Die 80 lokalen Unionen, die vor dem August 1818 geschlossen worden waren und die Abstimmung in allen Gemeinden über die Einsetzung einer Generalssynode zur Vereinigung der beiden Kirchen zeigen nach Pauls Ansicht den Wunsch nach Einheit. Zum Abschluss der in Kaiserslautern tagenden Generalsynode und nach der ersten gemeinsamen Abendmahlfeier, habe ein 76-jähriger Pfarrer vom „schönsten und glücklichsten Tag seines  27.375 Tage langen Lebensgesprochen. Die Euphorie sei jedoch nicht überall gleich groß gewesen, räumte Roland Paul ein.
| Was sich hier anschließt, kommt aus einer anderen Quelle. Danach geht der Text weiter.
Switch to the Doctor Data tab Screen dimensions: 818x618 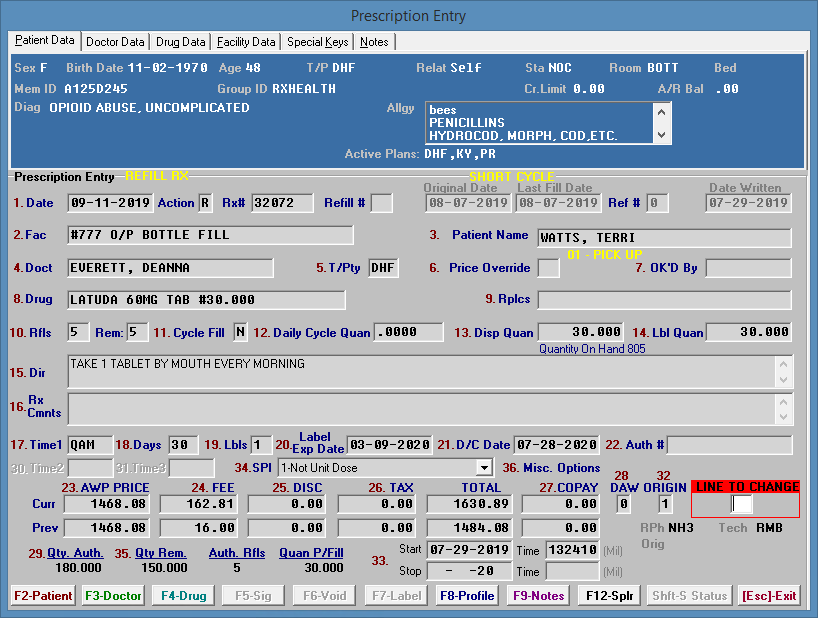115,42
Vor allem Lutheraner hätten mancherorts mit deutlicher Zurückhaltung und Widerstand reagiert, eine Minderheit der Pfälzer Protestanten sei nicht bereit gewesen, die Union zu akzeptieren.

Von Spannungen und Kämpfen seien auch die Jahrzehnte nach der Union geprägt gewesen. Im Streit um die Ablösung des der Aufklärung verpflichteten Gesangbuchs von 1823 sei es zwischen Liberalen und Konservativen zu einem „regelrechten Kirchenkampf“ gekommen, erklärte der Historiker. Den Konflikt beigelegt habe schließlich der bayerische König. Er empfahl, die Gemeinden sollten über die Einführung des neuen Gesangbuches entscheiden.

Hinweis: Die Synode der Evangelischen Kirche der Pfalz tagt bis 26. Mai im Gemeindezentrum „Alte Eintracht“, Unionsstraße 2, in Kaiserslautern. Schwerpunkt ist „200 Jahre Pfälzer Kirchenunion“. Die mittelfristige Finanzplanung der Landeskirche für die Haushaltsjahre 2019 bis 2024 stellt am Samstag, 26. Mai, Finanzdezernentin Karin Kessel, vor. Die öffentlichen Sitzung beginnt am Samstag um 9 Uhr.